(The data)

----------------

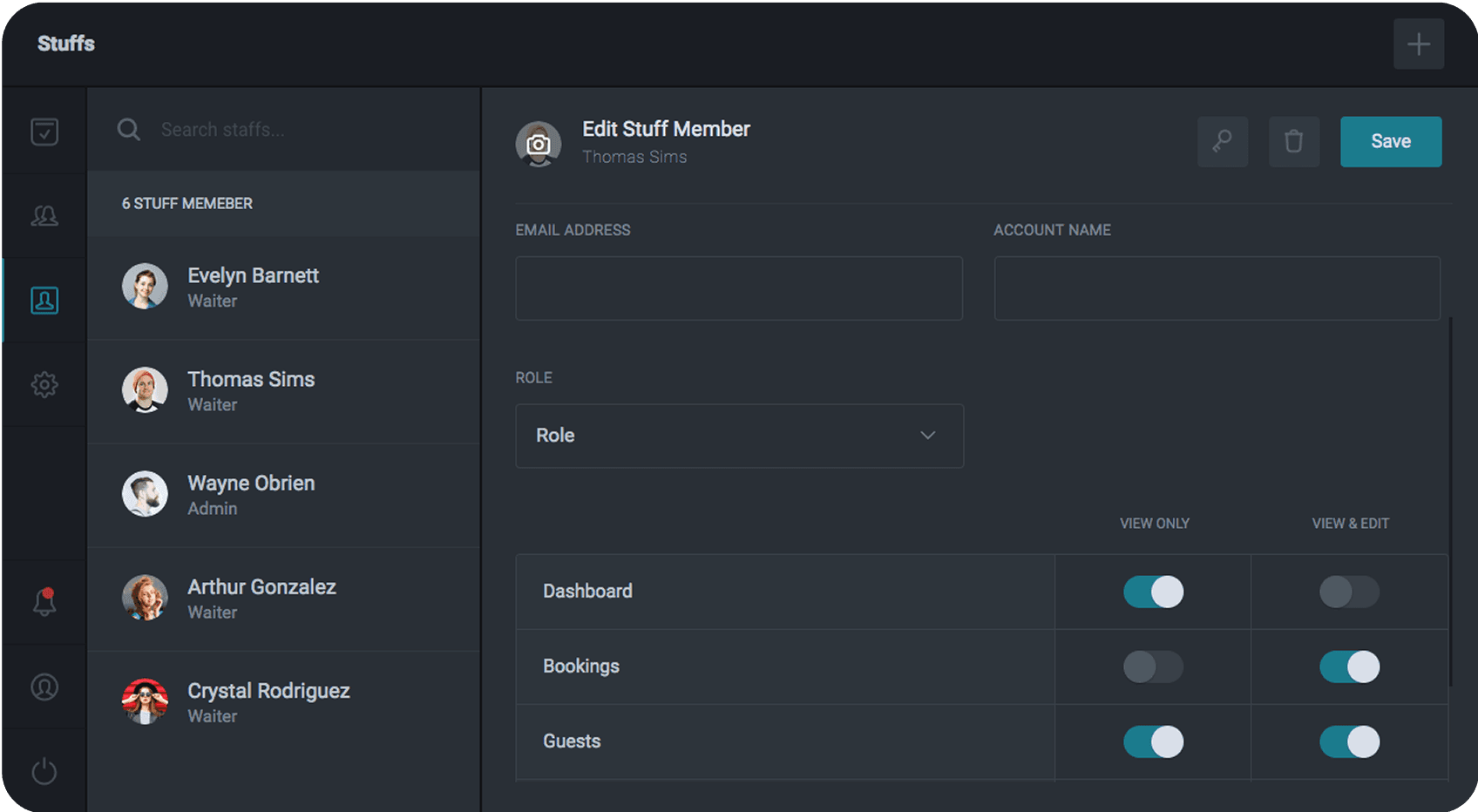Enable Bookings view only toggle

pyautogui.click(x=1153, y=667)
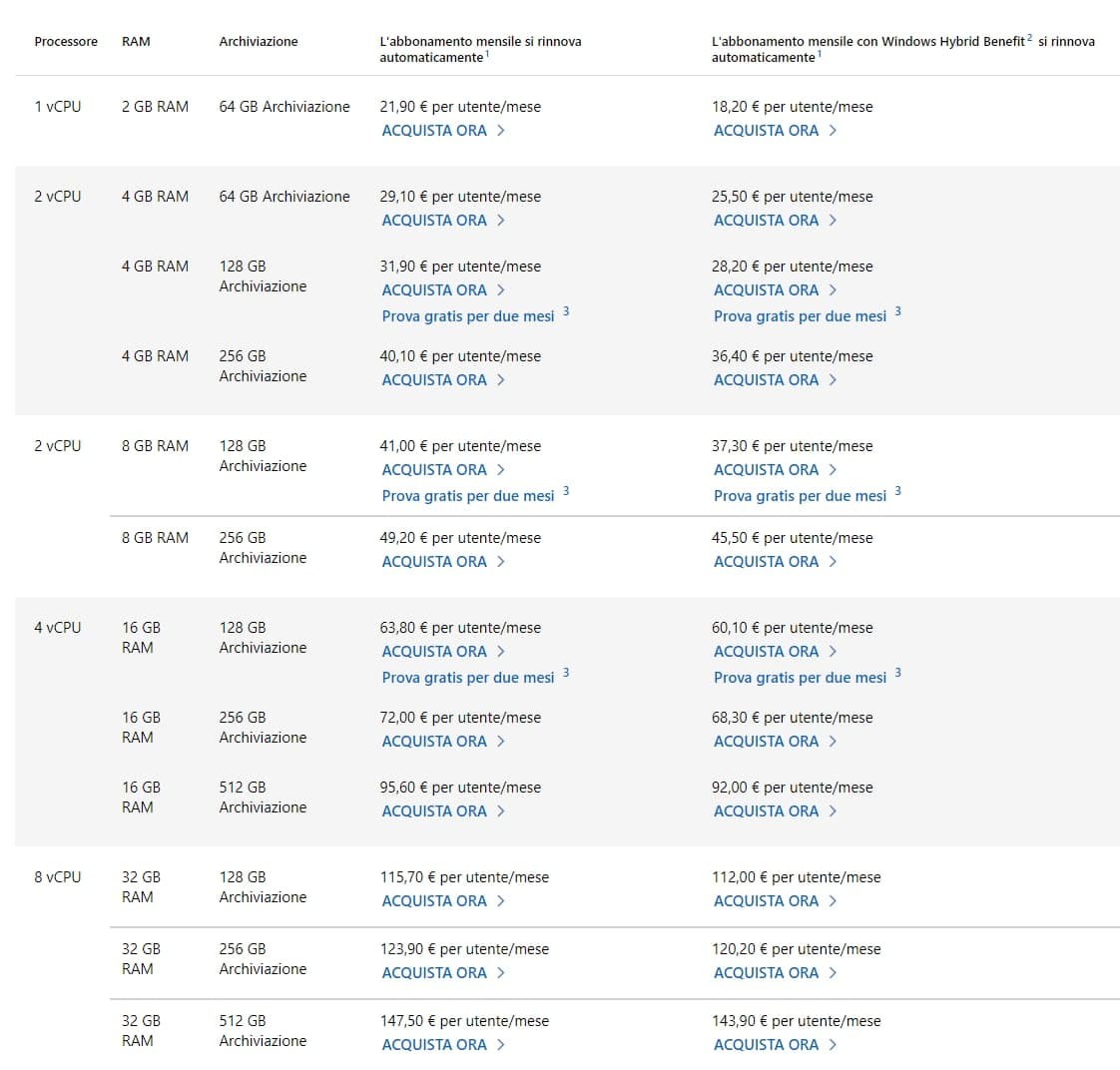Buy the 45,50 € per user plan

[x=766, y=562]
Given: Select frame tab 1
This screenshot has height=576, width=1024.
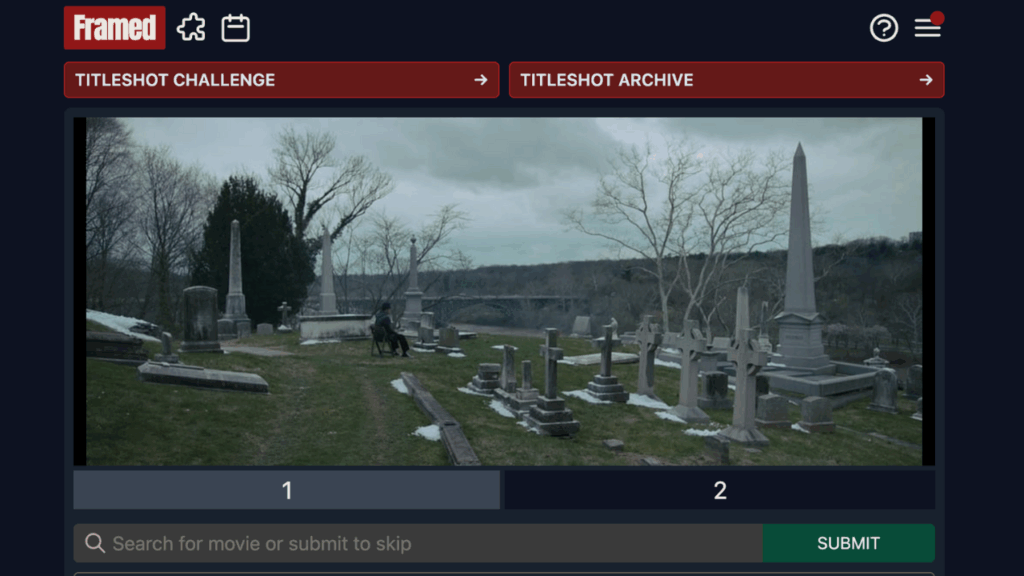Looking at the screenshot, I should [286, 490].
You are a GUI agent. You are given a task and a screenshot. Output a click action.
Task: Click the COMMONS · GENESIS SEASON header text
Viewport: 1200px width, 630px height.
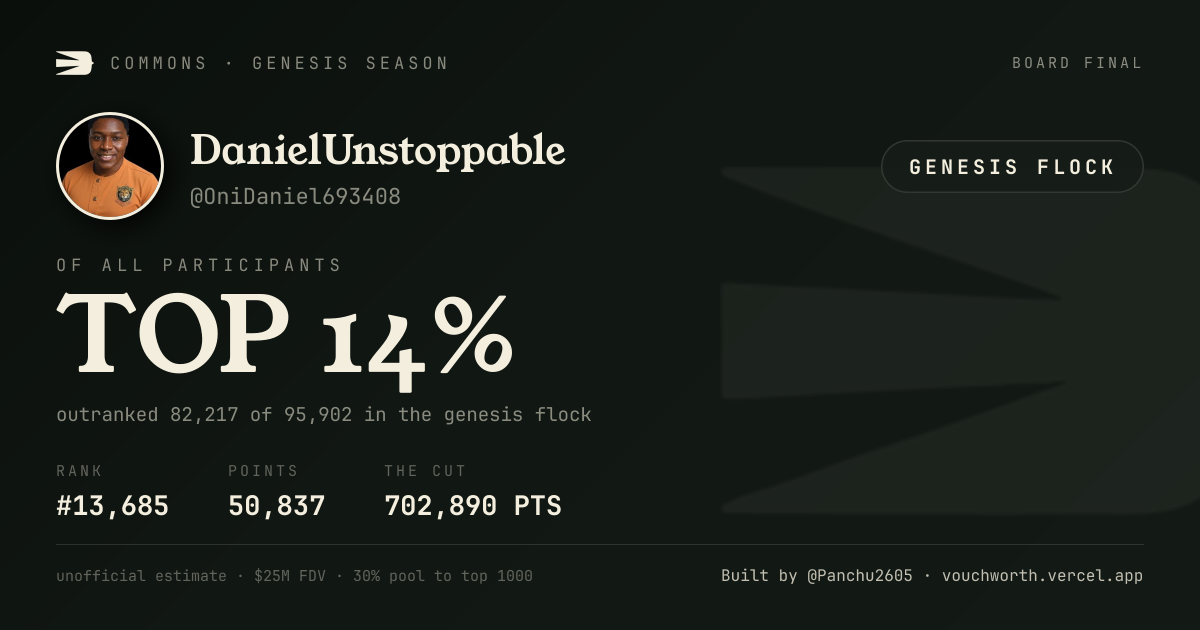point(279,63)
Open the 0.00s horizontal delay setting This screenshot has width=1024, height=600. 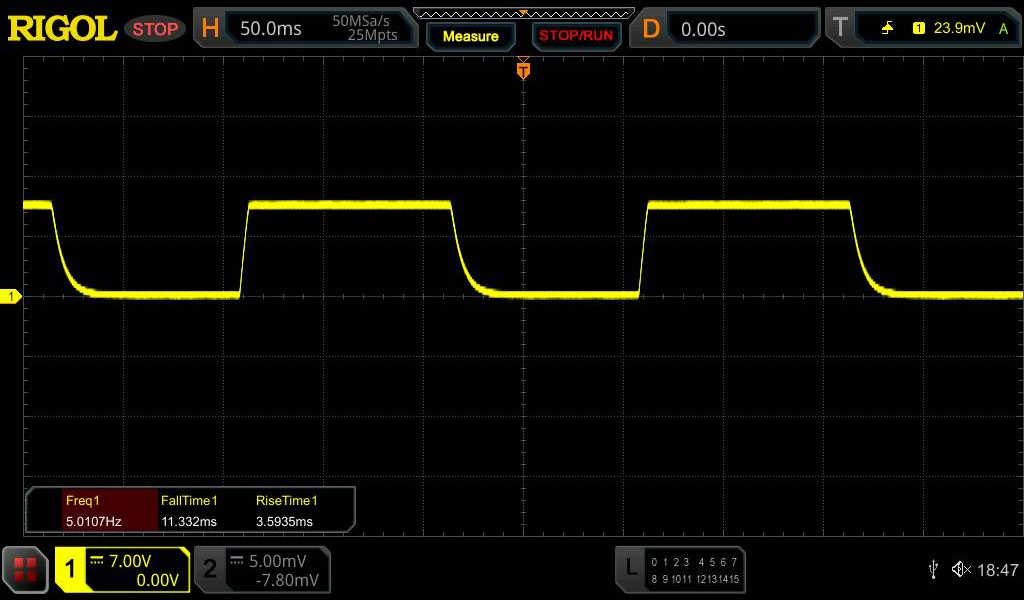(x=703, y=29)
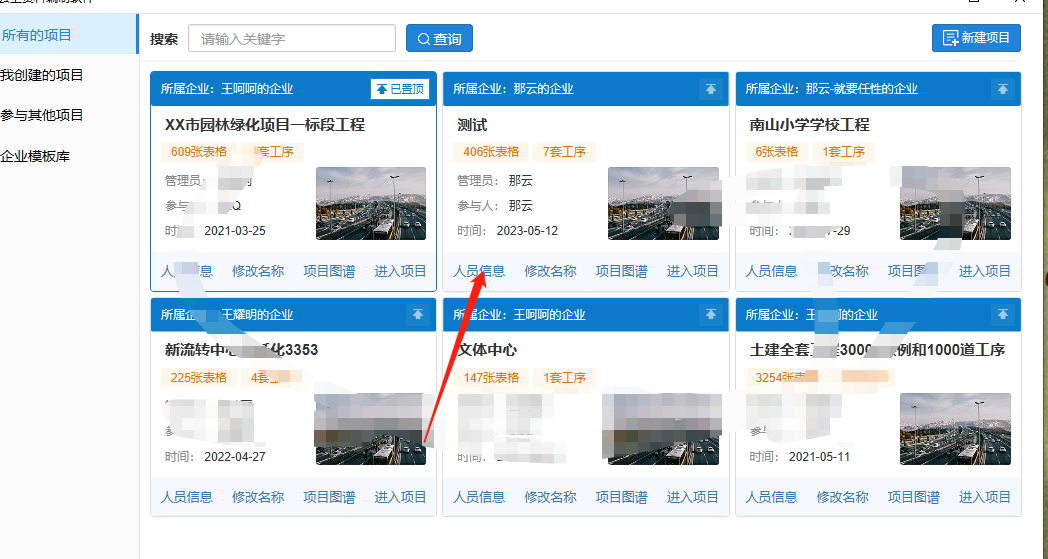Image resolution: width=1048 pixels, height=559 pixels.
Task: Open 参与其他项目 in sidebar
Action: point(42,115)
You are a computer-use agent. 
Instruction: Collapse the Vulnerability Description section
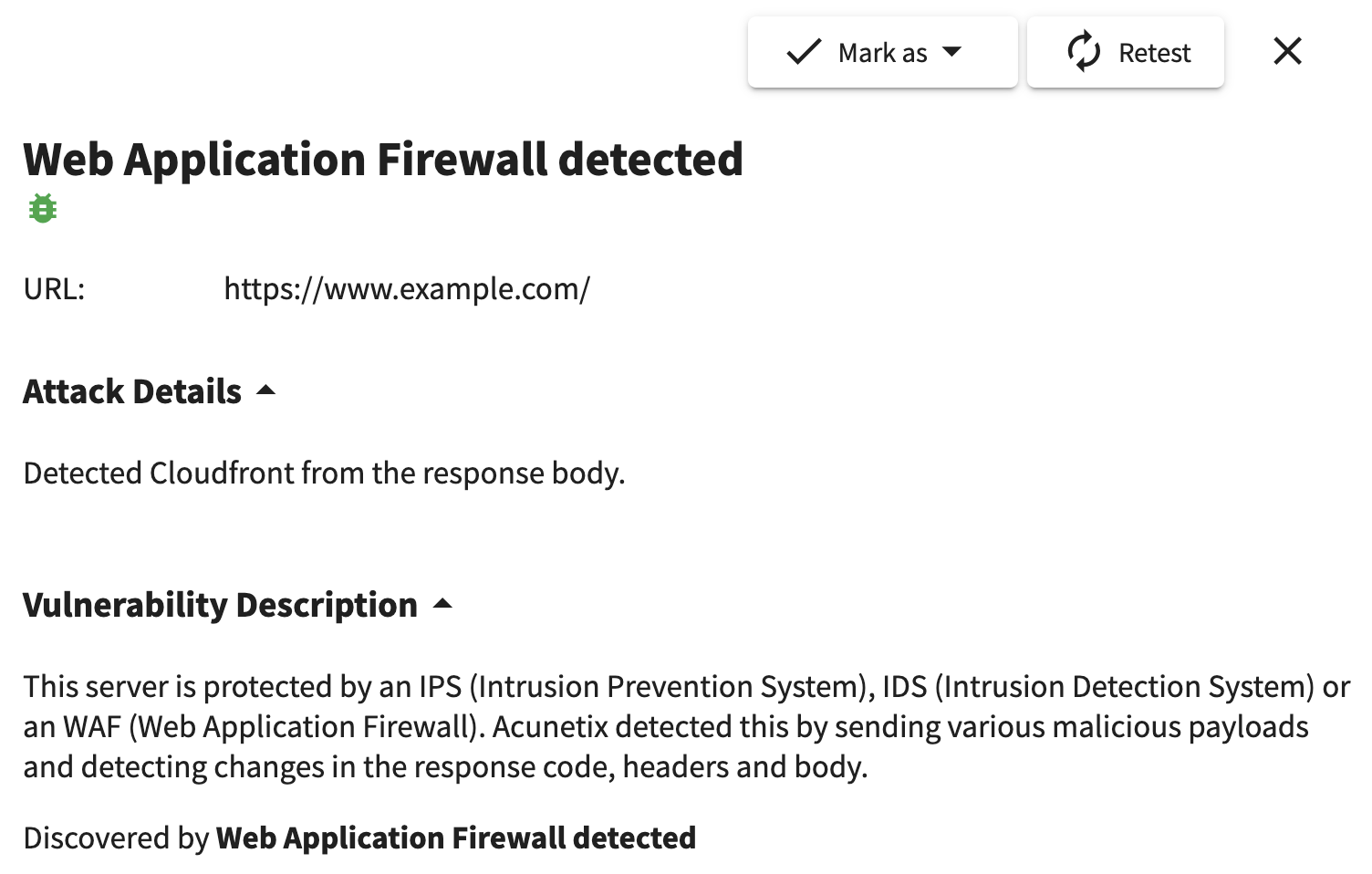tap(238, 605)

----------------

(Work required) Isolate the lines above that contain the word "agent" and copy them.

(Written answer)
You are a GUI agent. You are given a task and a screenshot. Output a click action.
You are a computer-use agent. 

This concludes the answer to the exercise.